Lindlau gilt als Urgestein des kritisch-engagierten Fernseh- Journalismus und durchaus als Mann der starken Worte. Häufig lösten seine Reportagen kontroverse Diskussionen aus, wie auch sein Buch "Der Mob - Recherchen zum Organisierten Verbrechen" (1987). Seine Berichte über Methoden der Schutzgelderpressung, Rauschgifthandels und die Erschließung der Bundesrepublik für diese Kriminalität wurden von Politikern damals als Hirngespinste abgetan, aber von Fachleuten bestätigt. Lindlau avancierte zum "Mafia-Experten". Auch in seinem Buch "Der Lohnkiller" (1992) um den Fall des bezahlten Hamburger Killers Werner Pinzner und dem Roman "Straglers Woche" (1997) bedient er sich realer Strukturen aus dem Milieu - und erntete oft Ärger.

Zuletzt erschien 2006 sein Buch "Reporter. Eine Art Beruf" über eigene Erfahrungen und Erlebnisse. Das Buch will er selbst aber nicht etwa als Bilanz verstanden wissen will, sondern allenfalls als Zwischenruf. Dennoch scheint unwahrscheinlich, dass Memoiren folgen: Inzwischen schreibe er ohne das Ziel der Veröffentlichung - um sich Ärger zu ersparen, sagt Lindlau. "Diesen Luxus leiste ich mir."

Lindlau begann seine Journalisten-Karriere 1954 beim Bayerischen Rundfunk und wurde dort nach elf Jahren Chefreporter. Bis in die 80er Jahre war er als Moderator und Leiter verschiedener Magazinsendungen wie "Report", "Weltspiegel" oder der beliebten Talkshow "III nach neun" von Radio Bremen tätig. Von seinem Auslandskorrespondenten- Posten in Wien kehrte Lindlau 1990 als Chefreporter zum Bayerischen Rundfunk zurück. Drei Mal erhielt er den Adolf-Grimme-Preis für seine "couragiert-kompetenten Kommentare" und seine "imponierenden Beiträge zur Gesprächskultur im Fernsehen".

Mit Blick auf das heutige Fernsehen ist Lindlau zwiespältig. Es gebe brillante Reporter und Journalisten, die er bewundere.
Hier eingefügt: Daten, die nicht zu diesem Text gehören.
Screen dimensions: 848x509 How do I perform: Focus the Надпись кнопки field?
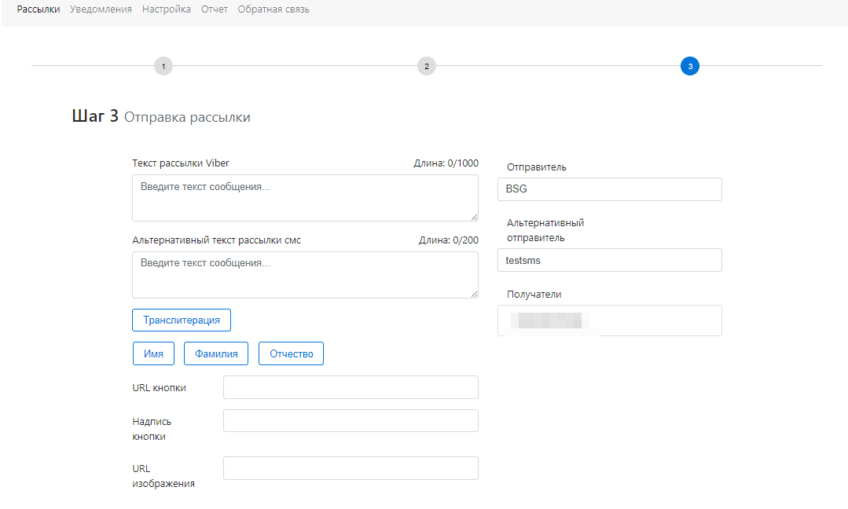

Aber die Arbeitsteilung in politischen Sendungen habe vielfach nicht zu deren Qualität beigetragen. "Damals war ich verantwortlich für alles", sagte er. Heute würden Dreh, Texte, Schnitt, Regie, Moderation und Recherche von verschiedenen Kollegen zugeliefert. Gelegentlich merke man, dass es nicht aus einem Guss ist. "Vor allem die Recherche hätte ich mir nie aus der Hand nehmen lassen", sagt Lindlau rückblickend.

Als Rentner lebt der gebürtige Münchner nach wie vor nahe der bayerischen Landeshauptstadt und pendelt gelegentlich nach Italien. Gefeiert wird der runde Geburtstag aber weder da noch hier: "Was ist daran ein großes Verdienst, 80 zu werden?" Zumal er nach einem glücklich überstandenen Herzstillstand vor zwei Jahren inzwischen zwei Geburtstage zu feiern hätte, wenn er denn feiern wollte.

Längst gehe es ihm wieder "fantastisch", sagte der passionierte Sportschütze und Bridgespieler, der Körper und Geist noch immer regelmäßig durch Tontaubenschießen und hochklassige Bridge-Turniere am Computer in Form hält. Erst kürzlich habe er den Altersfitnesstest beim ADAC mitgemacht und ihn gut bestanden. "Das sollte übrigens jeder Autofahrer im Alter machen", erinnert sich der preisgekrönte frühere Journalist des öffentlich-rechtlichen Rundfunks an seinen erzieherischen Auftrag, "gerade beim heutigen Verkehrsaufkommen".